20 de agosto de 2012, Montalcino

En medio de un cielo despejado y azul resplandecía un sol cegador que me deslumbraba en la cara y no me dejaba ver con claridad la carretera que serpenteaba por las colinas de la Toscana ofreciéndome unas vistas impresionantes de los viñedos y olivares tan característicos de la región.

El trayecto desde Florencia hasta Montalcino se me estaba haciendo bastante ameno, pues los paisajes pintorescos y las bellezas naturales con las que me estaba encontrado me habían dejado sorprendida.

A medida que avanzaba con el coche adentrándome en el Val d’Orcia me iba fijando en las majestuosas casonas que se encontraban dispersas por aquellos campos fértiles imaginándome por un momento quiénes vivirían en ellas y cuáles serían sus vidas en medio de aquellas tierras aisladas.

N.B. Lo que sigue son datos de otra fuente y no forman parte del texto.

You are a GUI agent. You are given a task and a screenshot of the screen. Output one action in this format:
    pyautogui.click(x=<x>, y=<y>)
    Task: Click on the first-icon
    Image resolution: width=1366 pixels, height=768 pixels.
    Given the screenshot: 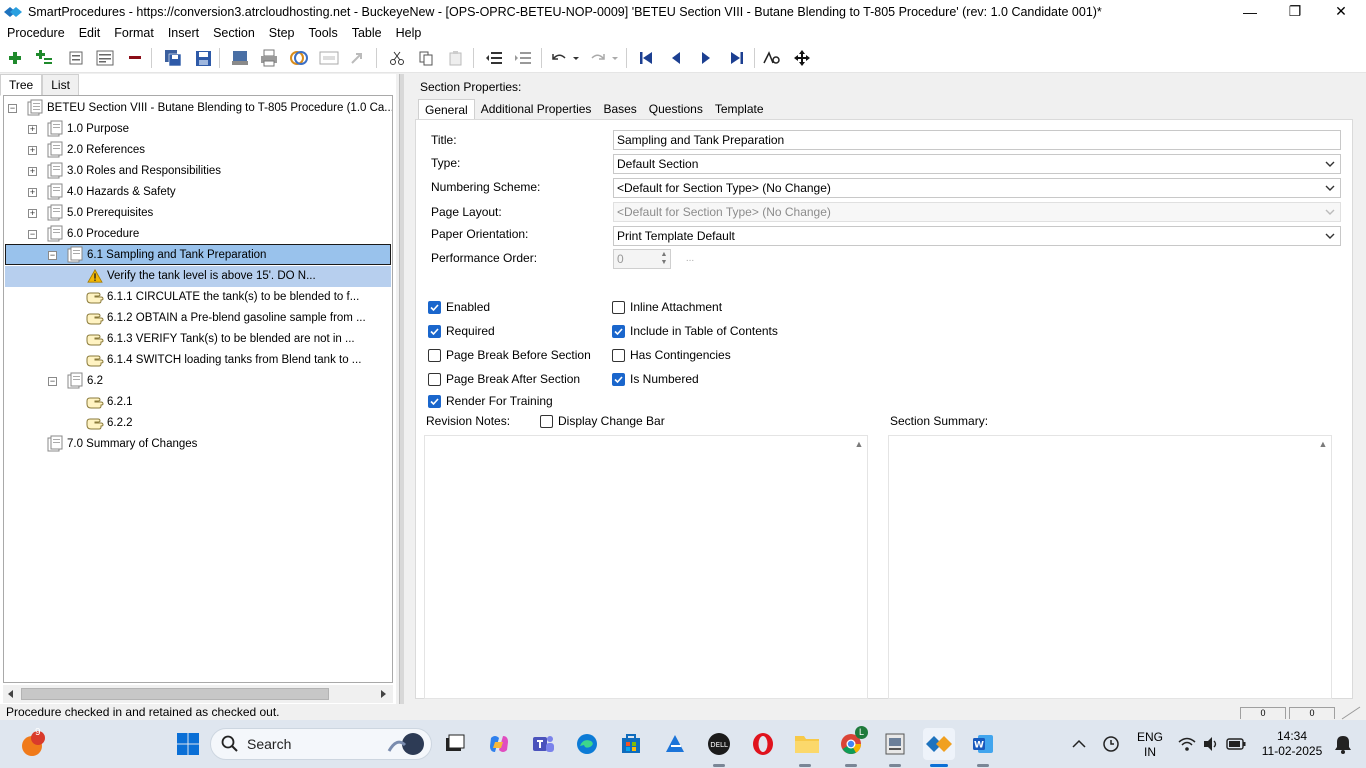 What is the action you would take?
    pyautogui.click(x=646, y=58)
    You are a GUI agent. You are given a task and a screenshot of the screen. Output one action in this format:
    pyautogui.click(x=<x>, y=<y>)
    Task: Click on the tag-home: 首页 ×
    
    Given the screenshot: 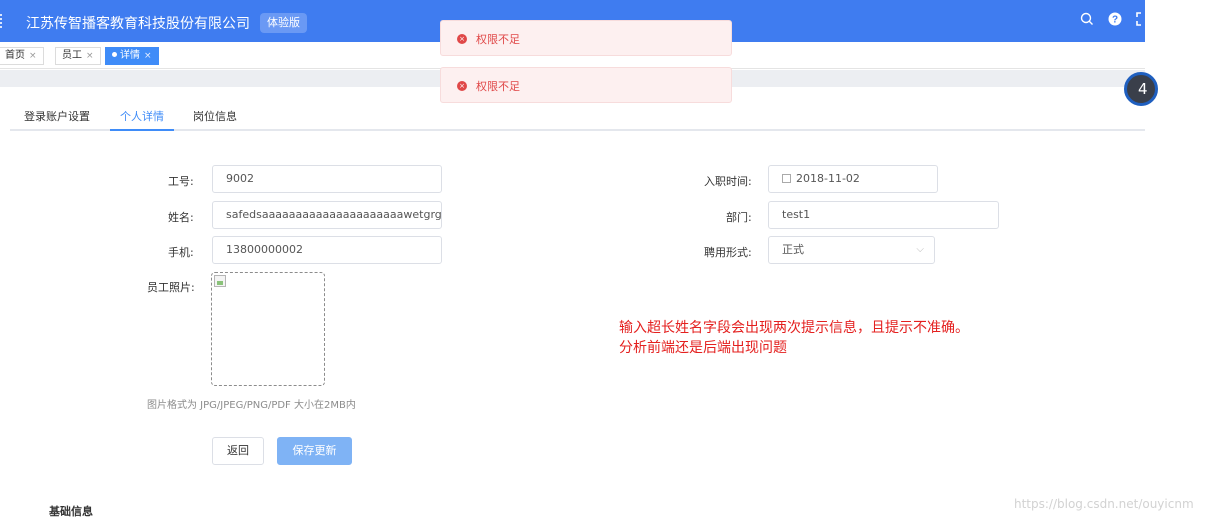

Sabía que estaba cerca, puesto que el pueblo se presentó ante mí en la cima de una gran colina y rodeado de las antiguas murallas medievales que lo protegían desde hacía siglos. Pero por si eso no fuera suficiente, un cartel al margen derecho de la carretera me lo anunciaba.

Mi nueva vida, mi nuevo comienzo, mi segunda oportunidad, mi casilla de salida estaba tan cerca que casi podía palparla.

Nada más llegar a las afueras del pueblo, una marea de recuerdos sobre la última vez que había estado allí, sin tener en cuenta el funeral de mi padre, se agolpaba en mi mente dibujándome una sonrisa en el rostro al mismo tiempo que hurgaba en mi corazón herido recientemente haciendo que la herida escociera intensamente.

Conduje por las calles empedradas del pueblo hasta tomar un pequeño camino de grava algo apartado del casco antiguo del pueblo y que se adentraba de nuevo en la naturaleza. Iba camino de la gran casona que había sido durante generaciones el hogar de mi familia paterna.